Work instruction:
Each line from the one containing "Task: Click the redacted IMEI number field" to the end of the data must be copied exactly, the first and last included; no other lines and no pictures belong in the copy.

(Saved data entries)
━━━━━━━━━━━━━━━━
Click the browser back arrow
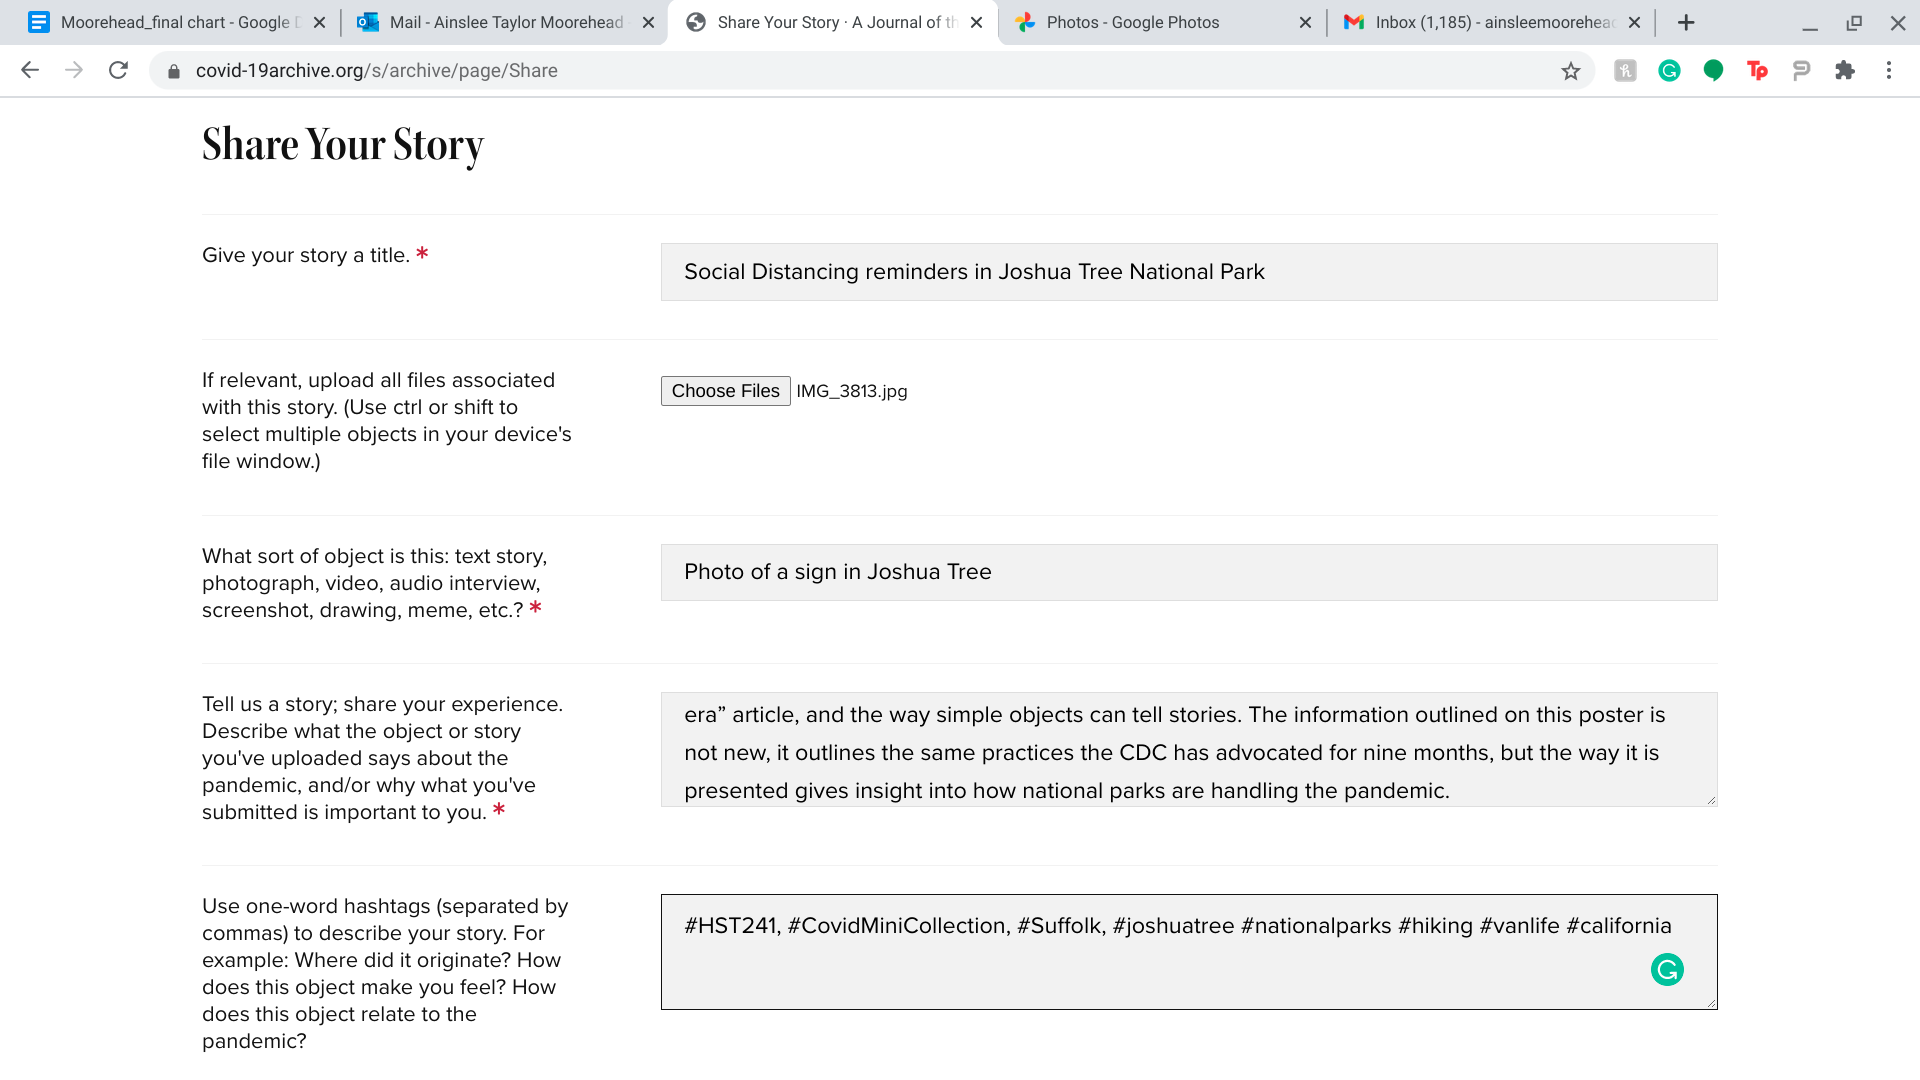 click(x=30, y=70)
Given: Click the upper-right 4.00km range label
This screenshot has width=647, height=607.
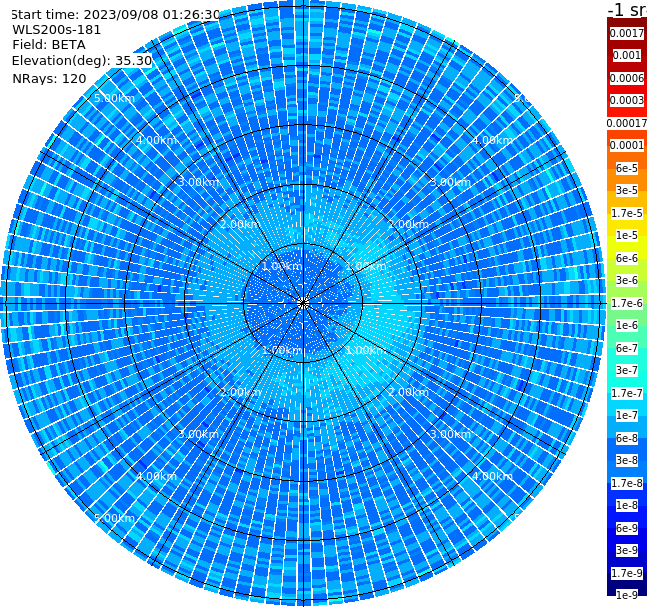Looking at the screenshot, I should coord(492,140).
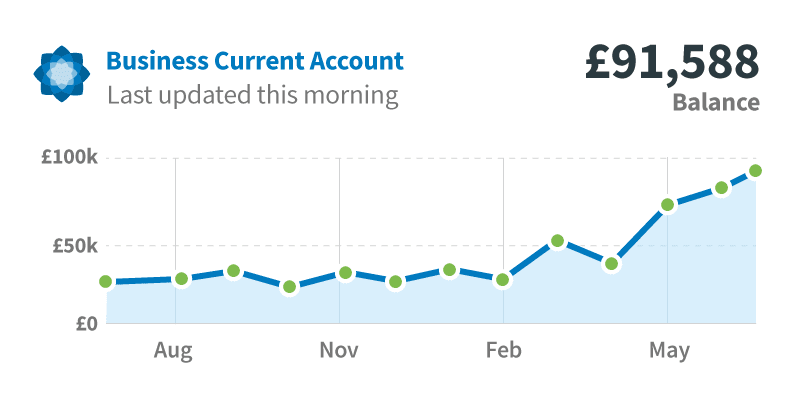Select the green data point on the May gridline
Image resolution: width=800 pixels, height=400 pixels.
667,205
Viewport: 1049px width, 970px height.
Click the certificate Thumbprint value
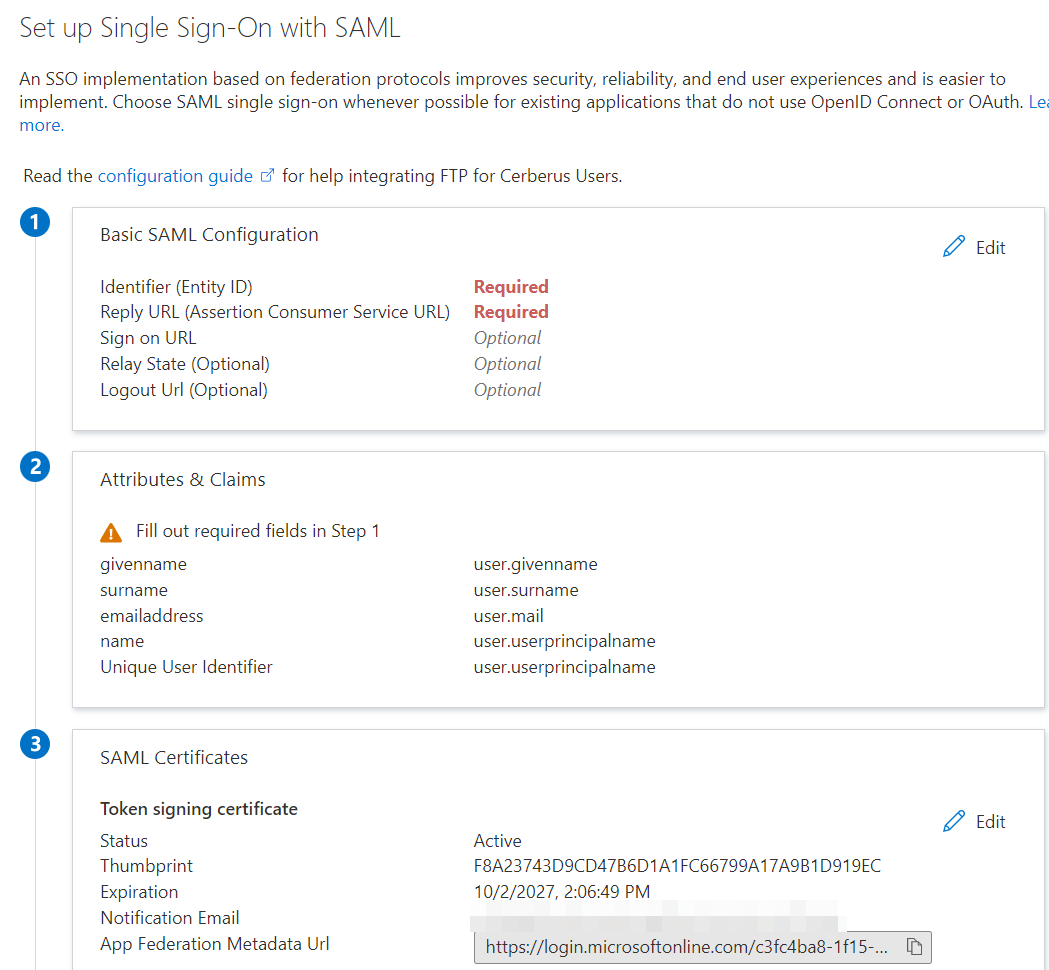677,866
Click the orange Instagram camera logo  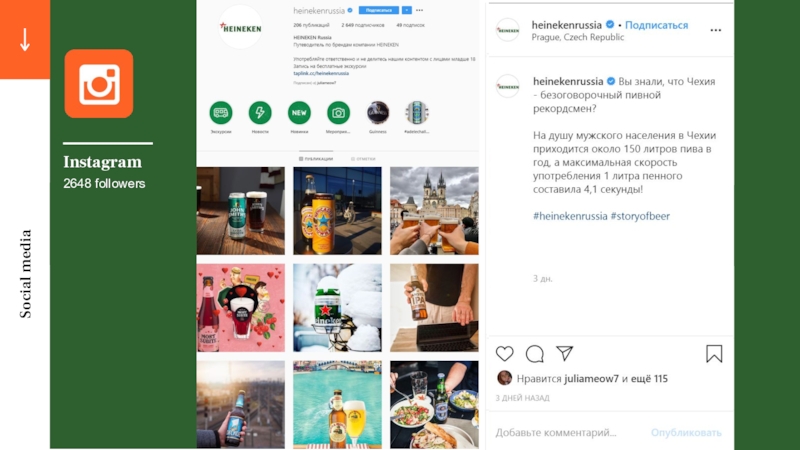click(x=99, y=84)
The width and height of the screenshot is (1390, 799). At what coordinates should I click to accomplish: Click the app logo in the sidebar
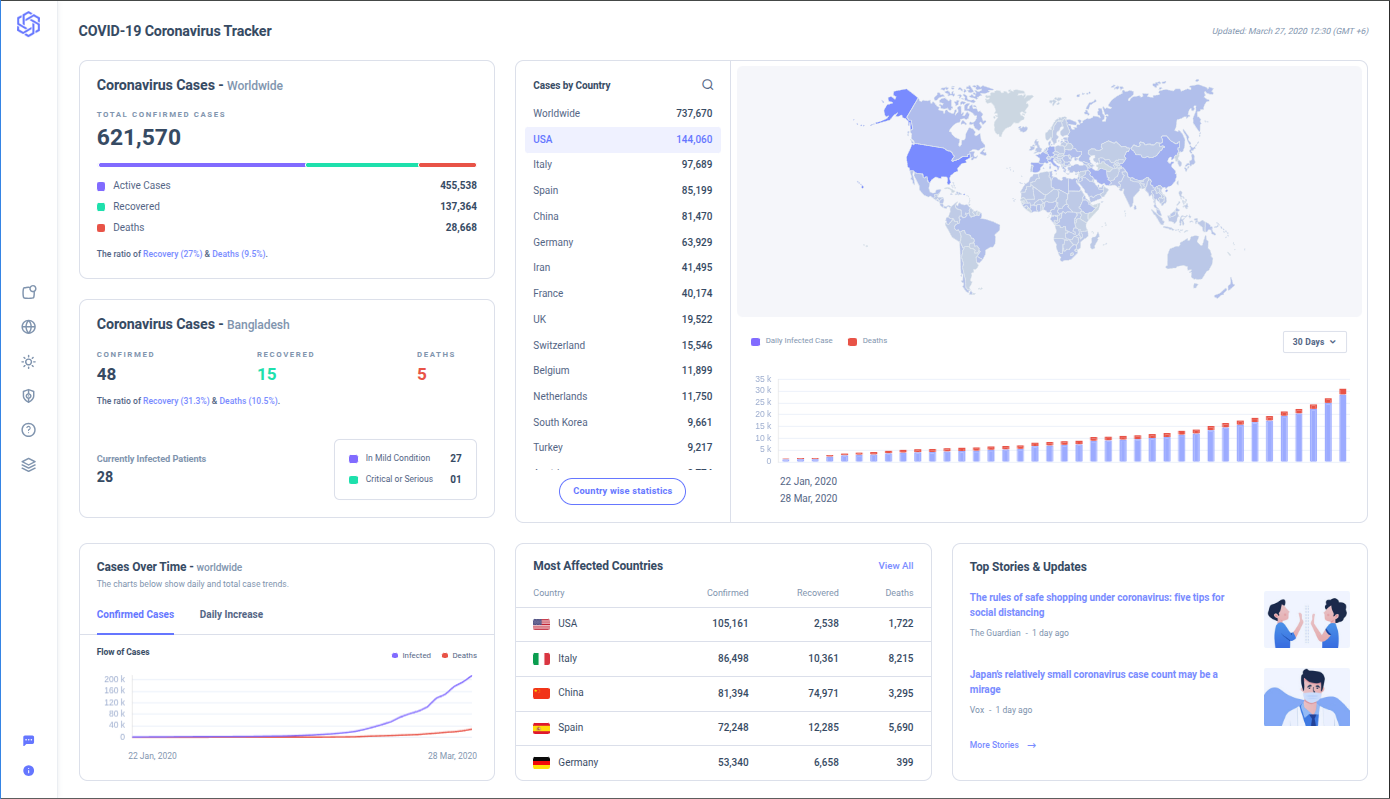(x=28, y=25)
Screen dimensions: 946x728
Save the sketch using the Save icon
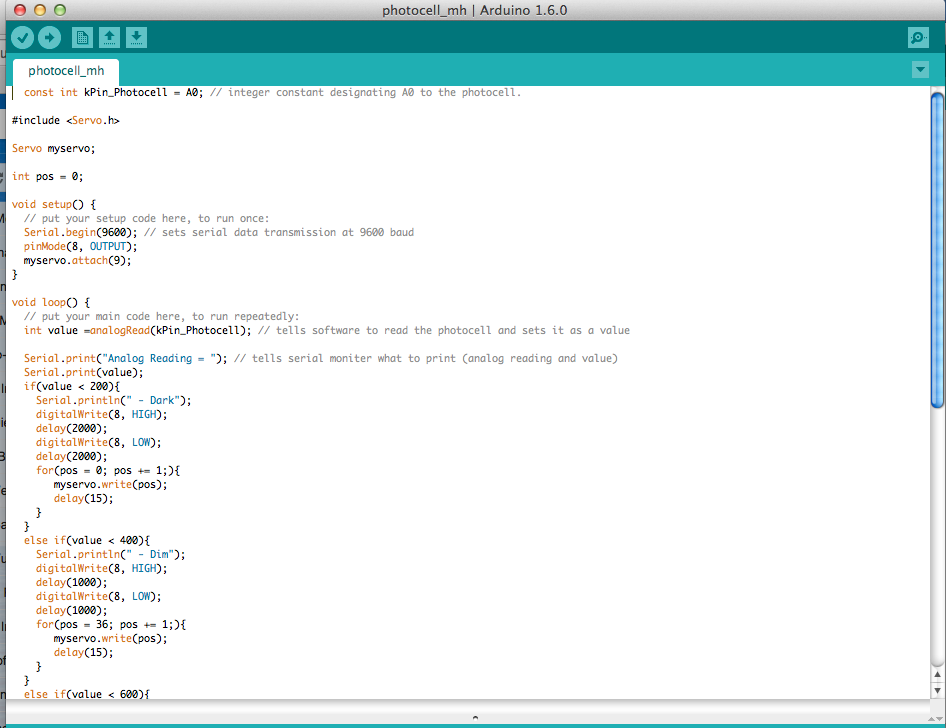136,37
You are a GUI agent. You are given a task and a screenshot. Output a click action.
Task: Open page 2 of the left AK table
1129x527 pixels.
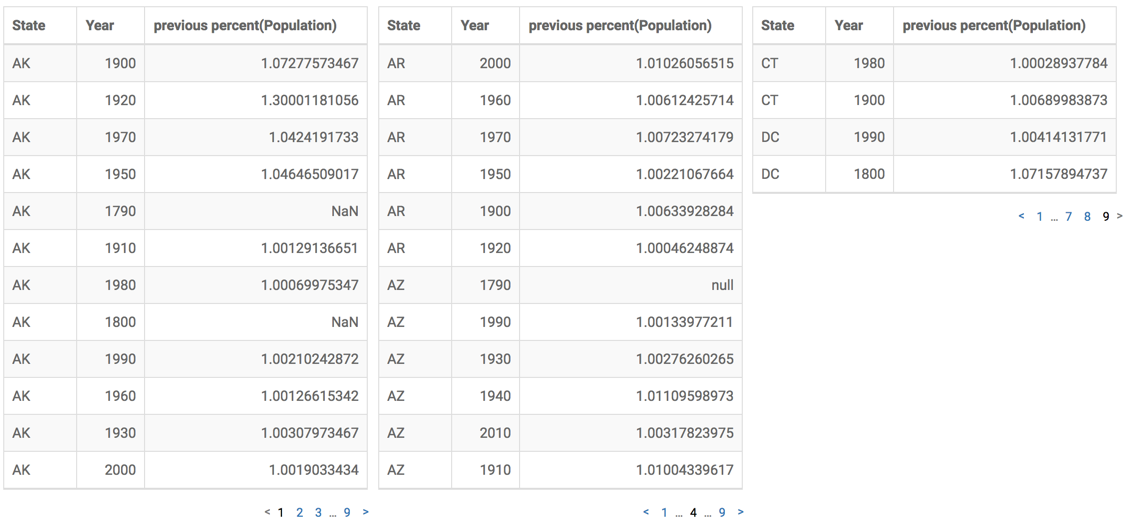coord(299,513)

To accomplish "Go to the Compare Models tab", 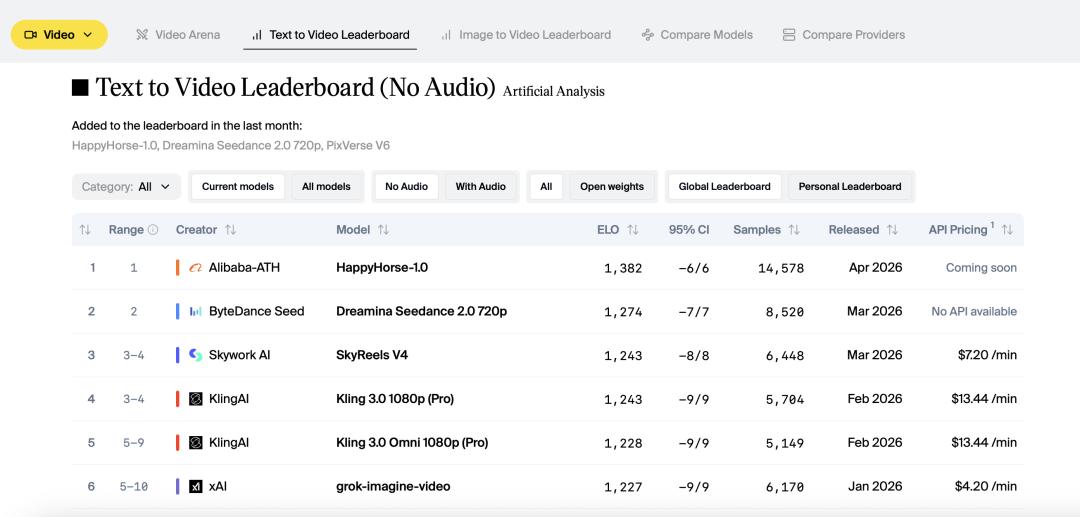I will pyautogui.click(x=696, y=35).
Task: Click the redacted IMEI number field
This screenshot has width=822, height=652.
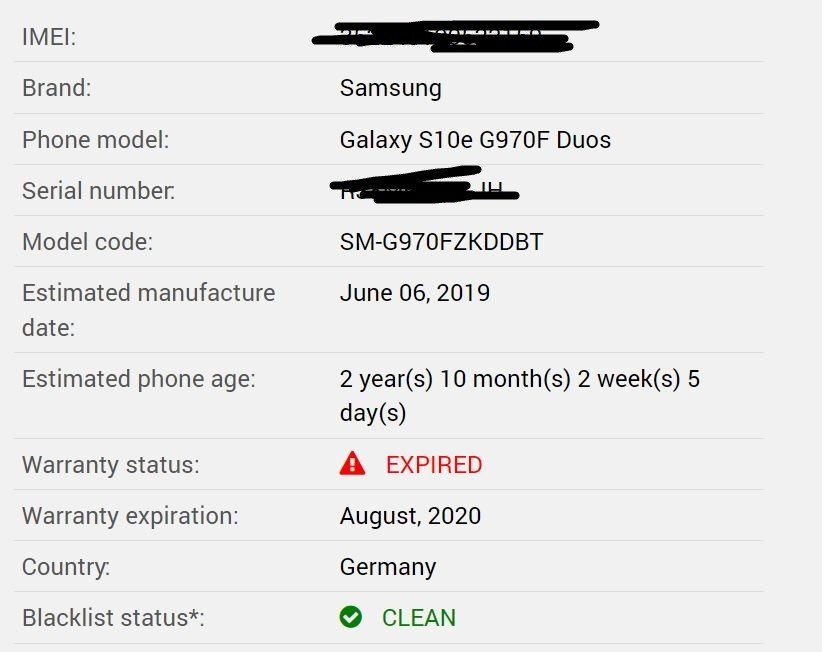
━━━━━━━━━━━━━━━━
Answer section:
Task: Click the redacted IMEI number field
This screenshot has width=822, height=652.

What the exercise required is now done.